É da responsabilidade das instituições de ensino superior quanto aos estágios curriculares:

a) Estabelecer protocolos com entidades de acolhimento e definir as condições de realização e acompanhamento do estágio curricular;

b) Assegurar a colocação dos estudantes nos estágios curriculares, cumprindo os protocolos estabelecidos com as entidades de acolhimento;

c) Garantir a adequação pedagógica dos conteúdos curriculares do estágio ao âmbito e objetivos do grau académico e da formação específica que o estudante frequenta.

Artigo 5.º
Âmbito dos estágios curriculares

1. Os estágios curriculares, independentemente da entidade de acolhimento em que se realizem, correspondem aos objetivos e conteúdos gerais de formação da licenciatura ou mestrado integrado em que os estudantes estão matriculados.

2. Consideram-se equiparados a estágios curriculares os períodos de prática clínica integrados na componente curricular das licenciaturas e mestrados integrados, de carácter obrigatório para a obtenção de grau académico, mesmo que realizados no seio da instituição de ensino superior em que o estudante se encontre matriculado.
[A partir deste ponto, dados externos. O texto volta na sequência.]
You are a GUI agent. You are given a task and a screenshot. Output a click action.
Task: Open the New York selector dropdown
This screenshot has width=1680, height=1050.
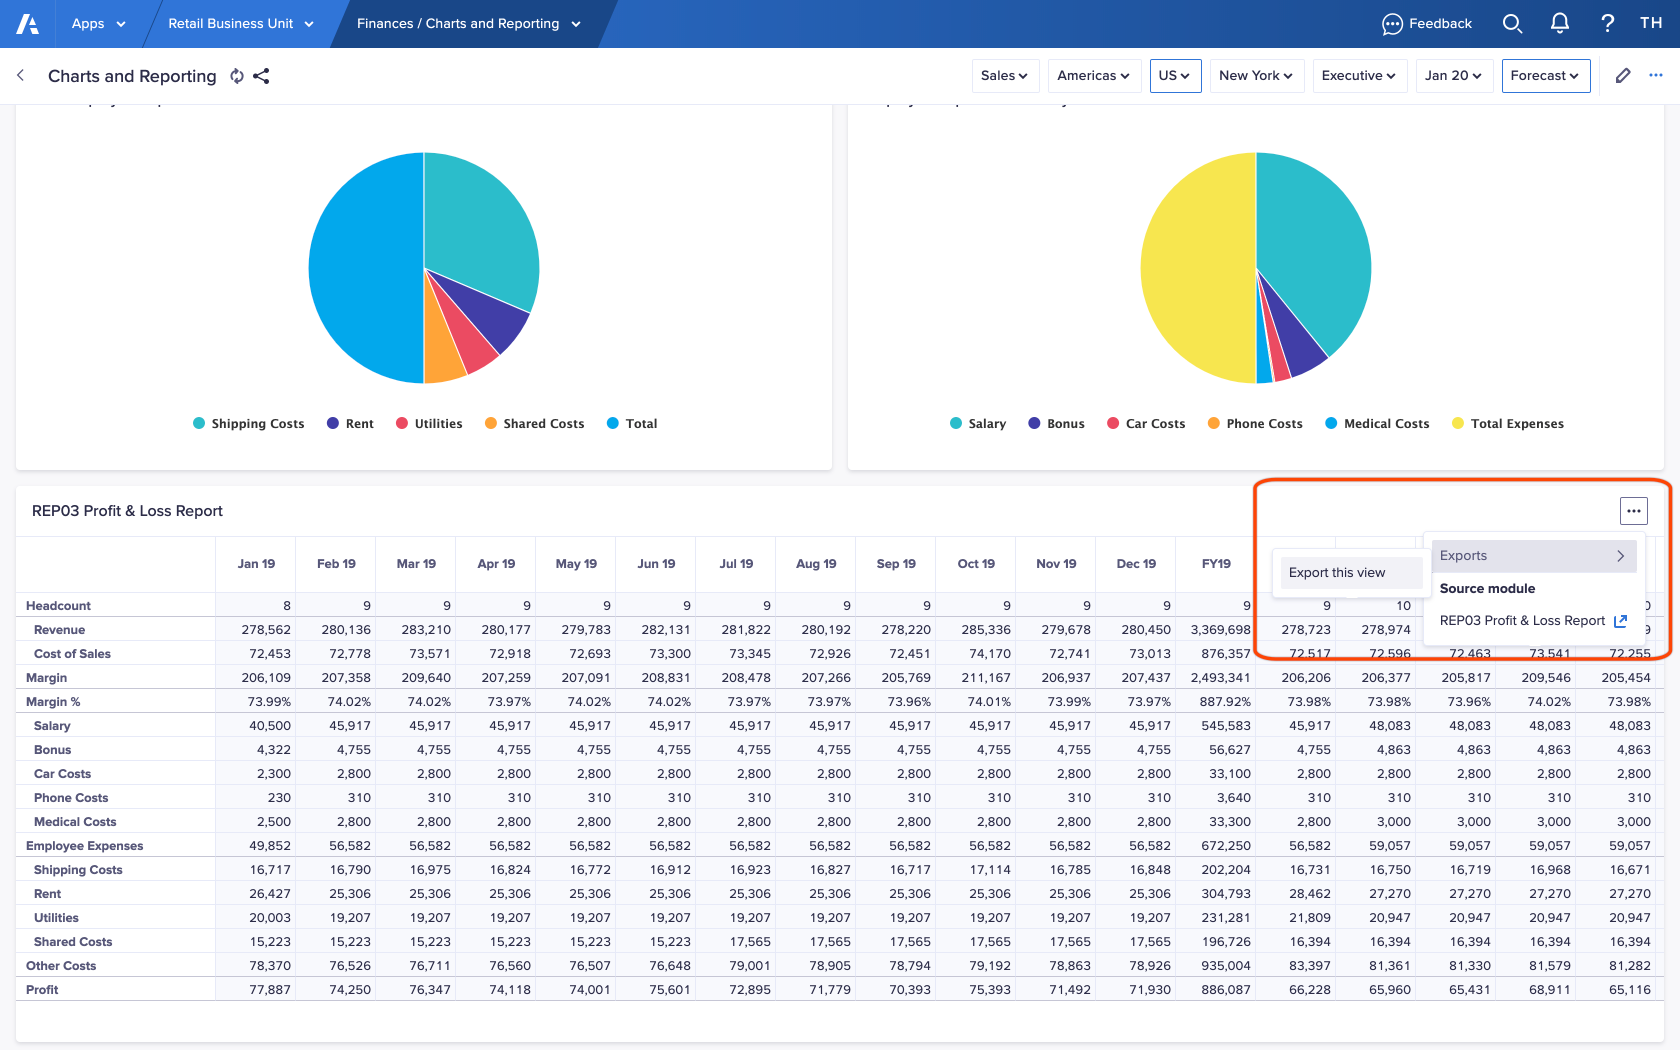pyautogui.click(x=1256, y=75)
3. Os estágios curriculares são considerados, para todos os efeitos, como tempos letivos efetivos.

Artigo 6.º
Apoio aos estudantes

1. O Estado garante a todos os estudantes apoio financeiro específico para o suporte das despesas de transporte, alimentação e, sempre que necessário, alojamento, durante o período correspondente à duração e frequência do estágio curricular.

2. O Estado garante, através das instituições do ensino superior, a gratuitidade dos materiais e equipamentos necessários para a frequência e conclusão dos estágios curriculares, no período correspondente à sua duração.

3. Os apoios referidos no n.º1 são atribuídos a todos os estudantes, sem prejuízo da atribuição de quaisquer prestações sociais.

4. No âmbito do ensino particular, cooperativo e concordatário, os apoios previstos nos números anteriores são da responsabilidade das respetivas instituições de ensino superior.

Artigo 7.º
Entrada em vigor

A presente lei entra em vigor no dia seguinte à sua publicação, produzindo efeitos no início do ano letivo seguinte e devendo ser regulamentada no prazo de 30 dias após a respetiva publicação.